_Work item_: Produce as output only the lines below starting at the line with "#kartka dla mężczyzny (595, 1240)" and continuing through the line with "Paul Sinaloa Cartel (906, 590)", each one exactly as written.

(Stored data)
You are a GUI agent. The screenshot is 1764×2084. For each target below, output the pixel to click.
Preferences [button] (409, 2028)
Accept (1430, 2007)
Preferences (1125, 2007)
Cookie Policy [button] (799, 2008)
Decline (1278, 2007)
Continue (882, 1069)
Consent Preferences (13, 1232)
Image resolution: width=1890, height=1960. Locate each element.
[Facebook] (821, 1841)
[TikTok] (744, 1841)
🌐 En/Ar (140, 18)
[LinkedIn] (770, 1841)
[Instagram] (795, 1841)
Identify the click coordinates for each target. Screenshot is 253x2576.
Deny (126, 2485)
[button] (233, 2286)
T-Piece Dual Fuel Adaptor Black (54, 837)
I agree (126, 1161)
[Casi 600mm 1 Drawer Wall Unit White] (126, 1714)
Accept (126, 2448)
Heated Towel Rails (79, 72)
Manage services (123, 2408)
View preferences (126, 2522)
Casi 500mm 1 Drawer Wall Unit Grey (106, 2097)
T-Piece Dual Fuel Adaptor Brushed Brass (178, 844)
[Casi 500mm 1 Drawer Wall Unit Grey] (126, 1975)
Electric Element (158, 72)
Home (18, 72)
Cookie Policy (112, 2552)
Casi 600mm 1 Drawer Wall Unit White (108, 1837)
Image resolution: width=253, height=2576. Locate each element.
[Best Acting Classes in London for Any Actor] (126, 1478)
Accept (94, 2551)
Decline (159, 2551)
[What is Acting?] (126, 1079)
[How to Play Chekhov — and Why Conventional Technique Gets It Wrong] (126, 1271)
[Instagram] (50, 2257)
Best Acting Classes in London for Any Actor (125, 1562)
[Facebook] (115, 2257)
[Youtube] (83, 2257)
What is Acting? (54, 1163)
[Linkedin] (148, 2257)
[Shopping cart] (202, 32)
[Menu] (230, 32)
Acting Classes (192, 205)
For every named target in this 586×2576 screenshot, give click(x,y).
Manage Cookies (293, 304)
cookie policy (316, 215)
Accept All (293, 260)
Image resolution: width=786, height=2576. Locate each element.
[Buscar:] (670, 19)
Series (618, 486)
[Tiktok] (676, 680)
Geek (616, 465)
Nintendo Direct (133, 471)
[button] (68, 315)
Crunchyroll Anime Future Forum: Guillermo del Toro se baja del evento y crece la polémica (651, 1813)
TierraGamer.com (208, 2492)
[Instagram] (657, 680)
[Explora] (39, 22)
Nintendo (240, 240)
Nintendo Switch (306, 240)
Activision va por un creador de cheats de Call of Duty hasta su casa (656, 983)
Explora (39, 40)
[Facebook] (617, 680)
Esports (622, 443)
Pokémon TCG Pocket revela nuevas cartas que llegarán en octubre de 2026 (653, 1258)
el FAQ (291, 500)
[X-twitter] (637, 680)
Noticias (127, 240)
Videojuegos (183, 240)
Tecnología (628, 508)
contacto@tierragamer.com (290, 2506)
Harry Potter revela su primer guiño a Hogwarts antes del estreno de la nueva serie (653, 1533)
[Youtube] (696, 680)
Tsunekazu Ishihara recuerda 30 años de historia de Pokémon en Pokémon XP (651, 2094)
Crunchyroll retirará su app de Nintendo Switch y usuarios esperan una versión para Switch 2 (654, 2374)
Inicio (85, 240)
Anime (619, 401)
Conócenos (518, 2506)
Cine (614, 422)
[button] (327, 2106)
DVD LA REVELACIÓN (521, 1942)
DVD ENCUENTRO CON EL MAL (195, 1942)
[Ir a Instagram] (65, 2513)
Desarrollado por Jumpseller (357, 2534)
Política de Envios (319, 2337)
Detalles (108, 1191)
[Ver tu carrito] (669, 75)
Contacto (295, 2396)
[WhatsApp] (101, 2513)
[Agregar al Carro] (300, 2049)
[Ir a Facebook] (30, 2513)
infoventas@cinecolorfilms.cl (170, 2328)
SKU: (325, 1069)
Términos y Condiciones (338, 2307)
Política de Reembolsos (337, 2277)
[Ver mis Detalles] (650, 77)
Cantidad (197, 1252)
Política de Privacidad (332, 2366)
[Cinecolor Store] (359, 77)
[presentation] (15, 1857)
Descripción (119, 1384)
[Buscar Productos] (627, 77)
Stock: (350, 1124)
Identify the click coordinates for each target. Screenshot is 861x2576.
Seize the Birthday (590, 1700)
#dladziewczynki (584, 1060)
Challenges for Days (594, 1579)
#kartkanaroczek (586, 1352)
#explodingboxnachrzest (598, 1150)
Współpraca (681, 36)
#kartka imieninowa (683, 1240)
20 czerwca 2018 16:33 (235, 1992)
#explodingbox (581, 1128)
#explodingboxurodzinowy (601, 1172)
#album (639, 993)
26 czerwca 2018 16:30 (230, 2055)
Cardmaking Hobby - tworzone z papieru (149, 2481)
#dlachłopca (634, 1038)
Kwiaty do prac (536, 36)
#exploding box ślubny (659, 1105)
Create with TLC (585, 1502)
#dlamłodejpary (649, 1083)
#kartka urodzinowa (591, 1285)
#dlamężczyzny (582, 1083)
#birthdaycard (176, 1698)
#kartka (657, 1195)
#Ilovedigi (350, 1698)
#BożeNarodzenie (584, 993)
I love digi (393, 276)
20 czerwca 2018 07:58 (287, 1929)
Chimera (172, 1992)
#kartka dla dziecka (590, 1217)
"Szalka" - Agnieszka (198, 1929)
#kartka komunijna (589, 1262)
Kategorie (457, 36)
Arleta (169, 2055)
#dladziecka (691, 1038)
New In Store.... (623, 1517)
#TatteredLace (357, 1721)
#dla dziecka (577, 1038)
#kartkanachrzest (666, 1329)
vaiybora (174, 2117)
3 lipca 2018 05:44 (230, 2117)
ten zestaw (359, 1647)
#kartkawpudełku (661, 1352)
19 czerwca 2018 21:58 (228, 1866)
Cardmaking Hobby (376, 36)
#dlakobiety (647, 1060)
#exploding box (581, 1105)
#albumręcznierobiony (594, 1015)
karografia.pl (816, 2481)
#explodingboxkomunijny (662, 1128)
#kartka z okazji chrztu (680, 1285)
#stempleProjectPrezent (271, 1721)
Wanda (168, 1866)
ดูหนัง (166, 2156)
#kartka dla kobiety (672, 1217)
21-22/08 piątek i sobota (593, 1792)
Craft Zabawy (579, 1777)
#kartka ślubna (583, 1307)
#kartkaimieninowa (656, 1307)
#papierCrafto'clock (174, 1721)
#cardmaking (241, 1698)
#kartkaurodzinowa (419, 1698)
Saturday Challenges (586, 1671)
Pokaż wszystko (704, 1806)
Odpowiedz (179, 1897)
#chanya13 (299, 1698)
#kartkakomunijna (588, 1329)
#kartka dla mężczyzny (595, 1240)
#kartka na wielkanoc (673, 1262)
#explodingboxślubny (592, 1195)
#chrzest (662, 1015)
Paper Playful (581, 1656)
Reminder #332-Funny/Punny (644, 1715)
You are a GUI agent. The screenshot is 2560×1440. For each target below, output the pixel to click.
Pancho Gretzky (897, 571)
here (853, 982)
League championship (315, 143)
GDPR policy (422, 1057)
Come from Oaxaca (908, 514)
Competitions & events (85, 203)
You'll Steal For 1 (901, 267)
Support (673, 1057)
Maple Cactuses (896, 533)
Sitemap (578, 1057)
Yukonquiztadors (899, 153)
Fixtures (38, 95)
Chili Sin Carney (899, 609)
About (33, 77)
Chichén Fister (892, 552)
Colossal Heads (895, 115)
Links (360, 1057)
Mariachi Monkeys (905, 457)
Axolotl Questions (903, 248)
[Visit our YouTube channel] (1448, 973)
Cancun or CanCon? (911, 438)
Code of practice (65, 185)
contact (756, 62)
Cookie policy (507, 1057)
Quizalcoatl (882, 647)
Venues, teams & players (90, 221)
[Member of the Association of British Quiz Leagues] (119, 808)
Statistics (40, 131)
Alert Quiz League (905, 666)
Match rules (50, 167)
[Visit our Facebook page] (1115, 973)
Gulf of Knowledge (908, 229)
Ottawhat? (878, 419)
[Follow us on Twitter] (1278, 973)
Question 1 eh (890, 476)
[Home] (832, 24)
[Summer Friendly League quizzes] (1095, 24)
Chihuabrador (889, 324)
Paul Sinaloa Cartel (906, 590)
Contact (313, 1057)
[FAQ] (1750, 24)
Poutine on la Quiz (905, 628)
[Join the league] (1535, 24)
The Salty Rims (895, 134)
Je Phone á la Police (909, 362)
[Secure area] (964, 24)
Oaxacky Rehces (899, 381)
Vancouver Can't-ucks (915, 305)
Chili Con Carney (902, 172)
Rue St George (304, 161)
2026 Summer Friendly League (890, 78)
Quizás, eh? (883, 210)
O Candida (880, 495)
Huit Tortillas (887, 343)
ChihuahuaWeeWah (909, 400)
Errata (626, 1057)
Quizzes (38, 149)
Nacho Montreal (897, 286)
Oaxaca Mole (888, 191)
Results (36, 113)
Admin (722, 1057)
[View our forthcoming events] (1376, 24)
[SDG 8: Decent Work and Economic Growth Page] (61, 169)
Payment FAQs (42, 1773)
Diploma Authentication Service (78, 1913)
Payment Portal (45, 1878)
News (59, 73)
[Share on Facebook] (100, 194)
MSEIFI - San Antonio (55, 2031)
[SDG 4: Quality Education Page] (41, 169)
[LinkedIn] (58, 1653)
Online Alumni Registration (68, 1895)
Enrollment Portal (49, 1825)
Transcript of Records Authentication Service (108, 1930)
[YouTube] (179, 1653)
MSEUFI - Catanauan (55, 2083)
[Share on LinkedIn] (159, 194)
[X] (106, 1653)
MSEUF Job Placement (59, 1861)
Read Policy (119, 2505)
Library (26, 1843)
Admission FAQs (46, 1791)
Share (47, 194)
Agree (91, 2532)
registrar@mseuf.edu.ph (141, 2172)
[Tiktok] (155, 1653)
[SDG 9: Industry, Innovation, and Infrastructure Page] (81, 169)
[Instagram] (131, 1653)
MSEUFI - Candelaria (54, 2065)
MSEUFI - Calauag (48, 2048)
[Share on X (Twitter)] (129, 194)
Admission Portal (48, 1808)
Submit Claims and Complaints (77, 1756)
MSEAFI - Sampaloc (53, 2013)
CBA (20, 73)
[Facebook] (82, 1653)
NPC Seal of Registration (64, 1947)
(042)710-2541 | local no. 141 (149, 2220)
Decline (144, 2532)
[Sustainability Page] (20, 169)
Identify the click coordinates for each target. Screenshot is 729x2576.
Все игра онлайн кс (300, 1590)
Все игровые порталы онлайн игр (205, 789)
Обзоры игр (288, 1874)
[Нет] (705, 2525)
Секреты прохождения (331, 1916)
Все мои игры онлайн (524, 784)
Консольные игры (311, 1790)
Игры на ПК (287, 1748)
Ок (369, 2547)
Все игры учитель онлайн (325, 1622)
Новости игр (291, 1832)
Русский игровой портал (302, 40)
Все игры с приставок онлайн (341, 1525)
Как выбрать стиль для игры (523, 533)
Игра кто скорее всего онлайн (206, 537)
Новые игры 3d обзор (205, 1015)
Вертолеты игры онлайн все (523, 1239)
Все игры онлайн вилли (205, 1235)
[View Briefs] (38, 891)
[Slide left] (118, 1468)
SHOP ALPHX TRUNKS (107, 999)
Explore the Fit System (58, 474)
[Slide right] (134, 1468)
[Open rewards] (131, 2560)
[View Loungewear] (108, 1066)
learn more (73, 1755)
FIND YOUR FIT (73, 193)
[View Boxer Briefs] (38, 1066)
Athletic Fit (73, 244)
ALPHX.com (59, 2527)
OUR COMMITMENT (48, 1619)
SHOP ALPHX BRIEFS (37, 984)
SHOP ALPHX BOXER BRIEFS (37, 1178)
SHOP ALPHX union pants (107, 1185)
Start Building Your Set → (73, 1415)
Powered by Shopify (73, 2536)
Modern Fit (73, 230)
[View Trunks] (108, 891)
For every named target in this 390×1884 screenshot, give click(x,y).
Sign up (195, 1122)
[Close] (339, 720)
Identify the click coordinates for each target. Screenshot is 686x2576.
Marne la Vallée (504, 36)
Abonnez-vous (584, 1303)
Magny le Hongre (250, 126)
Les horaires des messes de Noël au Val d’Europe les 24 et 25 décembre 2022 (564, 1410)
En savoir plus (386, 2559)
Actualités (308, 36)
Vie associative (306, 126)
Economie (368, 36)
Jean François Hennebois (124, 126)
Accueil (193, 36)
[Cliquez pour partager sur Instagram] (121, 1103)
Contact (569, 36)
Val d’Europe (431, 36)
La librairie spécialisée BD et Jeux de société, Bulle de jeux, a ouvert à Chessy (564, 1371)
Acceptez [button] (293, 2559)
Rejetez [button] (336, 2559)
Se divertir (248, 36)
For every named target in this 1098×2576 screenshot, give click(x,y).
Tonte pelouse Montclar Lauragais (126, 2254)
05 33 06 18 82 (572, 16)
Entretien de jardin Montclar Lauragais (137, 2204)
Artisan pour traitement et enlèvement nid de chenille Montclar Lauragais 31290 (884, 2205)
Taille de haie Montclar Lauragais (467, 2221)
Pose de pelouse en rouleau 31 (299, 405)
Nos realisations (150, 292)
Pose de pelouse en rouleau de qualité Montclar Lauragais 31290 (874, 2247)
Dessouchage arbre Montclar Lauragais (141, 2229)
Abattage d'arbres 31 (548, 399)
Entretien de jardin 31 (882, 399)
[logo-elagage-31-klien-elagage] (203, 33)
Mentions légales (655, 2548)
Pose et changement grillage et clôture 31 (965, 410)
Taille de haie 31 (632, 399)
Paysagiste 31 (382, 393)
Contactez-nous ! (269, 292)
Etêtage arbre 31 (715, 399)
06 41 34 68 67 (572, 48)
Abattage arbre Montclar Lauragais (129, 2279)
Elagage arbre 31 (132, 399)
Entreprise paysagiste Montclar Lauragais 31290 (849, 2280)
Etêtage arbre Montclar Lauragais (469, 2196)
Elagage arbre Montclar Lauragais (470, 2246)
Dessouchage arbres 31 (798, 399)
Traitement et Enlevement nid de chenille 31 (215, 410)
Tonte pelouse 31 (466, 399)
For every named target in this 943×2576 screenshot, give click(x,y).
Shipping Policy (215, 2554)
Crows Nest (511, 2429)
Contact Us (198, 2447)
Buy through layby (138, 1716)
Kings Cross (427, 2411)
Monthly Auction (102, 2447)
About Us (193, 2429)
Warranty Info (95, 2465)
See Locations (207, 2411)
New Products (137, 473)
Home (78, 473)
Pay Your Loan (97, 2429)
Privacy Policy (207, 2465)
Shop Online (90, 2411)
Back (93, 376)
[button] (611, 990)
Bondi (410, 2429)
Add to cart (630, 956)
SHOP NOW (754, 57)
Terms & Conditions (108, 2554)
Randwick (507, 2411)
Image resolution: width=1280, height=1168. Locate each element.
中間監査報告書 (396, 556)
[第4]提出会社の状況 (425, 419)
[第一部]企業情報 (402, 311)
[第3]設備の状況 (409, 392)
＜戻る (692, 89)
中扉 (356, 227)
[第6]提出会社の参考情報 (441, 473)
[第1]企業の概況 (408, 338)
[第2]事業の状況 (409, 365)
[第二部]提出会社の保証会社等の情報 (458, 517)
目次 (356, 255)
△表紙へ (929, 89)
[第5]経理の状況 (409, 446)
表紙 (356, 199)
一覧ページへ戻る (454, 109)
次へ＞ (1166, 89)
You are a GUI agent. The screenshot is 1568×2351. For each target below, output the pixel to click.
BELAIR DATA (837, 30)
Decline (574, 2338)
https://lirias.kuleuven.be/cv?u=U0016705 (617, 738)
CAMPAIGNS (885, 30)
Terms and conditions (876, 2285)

_Result_:
#kartka dla mężczyzny (595, 1240)
#kartka na wielkanoc (673, 1262)
#explodingboxślubny (592, 1195)
#chrzest (662, 1015)
Paper Playful (581, 1656)
Reminder #332-Funny/Punny (644, 1715)
You are a GUI agent. The screenshot is 2560×1440. For each target below, output the pixel to click.
Pancho Gretzky (897, 571)
here (853, 982)
League championship (315, 143)
GDPR policy (422, 1057)
Come from Oaxaca (908, 514)
Competitions & events (85, 203)
You'll Steal For 1 (901, 267)
Support (673, 1057)
Maple Cactuses (896, 533)
Sitemap (578, 1057)
Yukonquiztadors (899, 153)
Fixtures (38, 95)
Chili Sin Carney (899, 609)
About (33, 77)
Chichén Fister (892, 552)
Colossal Heads (895, 115)
Links (360, 1057)
Mariachi Monkeys (905, 457)
Axolotl Questions (903, 248)
[Visit our YouTube channel] (1448, 973)
Cancun or CanCon? (911, 438)
Code of practice (65, 185)
contact (756, 62)
Cookie policy (507, 1057)
Quizalcoatl (882, 647)
Venues, teams & players (90, 221)
[Member of the Association of British Quiz Leagues] (119, 808)
Statistics (40, 131)
Alert Quiz League (905, 666)
Match rules (50, 167)
[Visit our Facebook page] (1115, 973)
Gulf of Knowledge (908, 229)
Ottawhat? (878, 419)
[Follow us on Twitter] (1278, 973)
Question 1 eh (890, 476)
[Home] (832, 24)
[Summer Friendly League quizzes] (1095, 24)
Chihuabrador (889, 324)
Paul Sinaloa Cartel (906, 590)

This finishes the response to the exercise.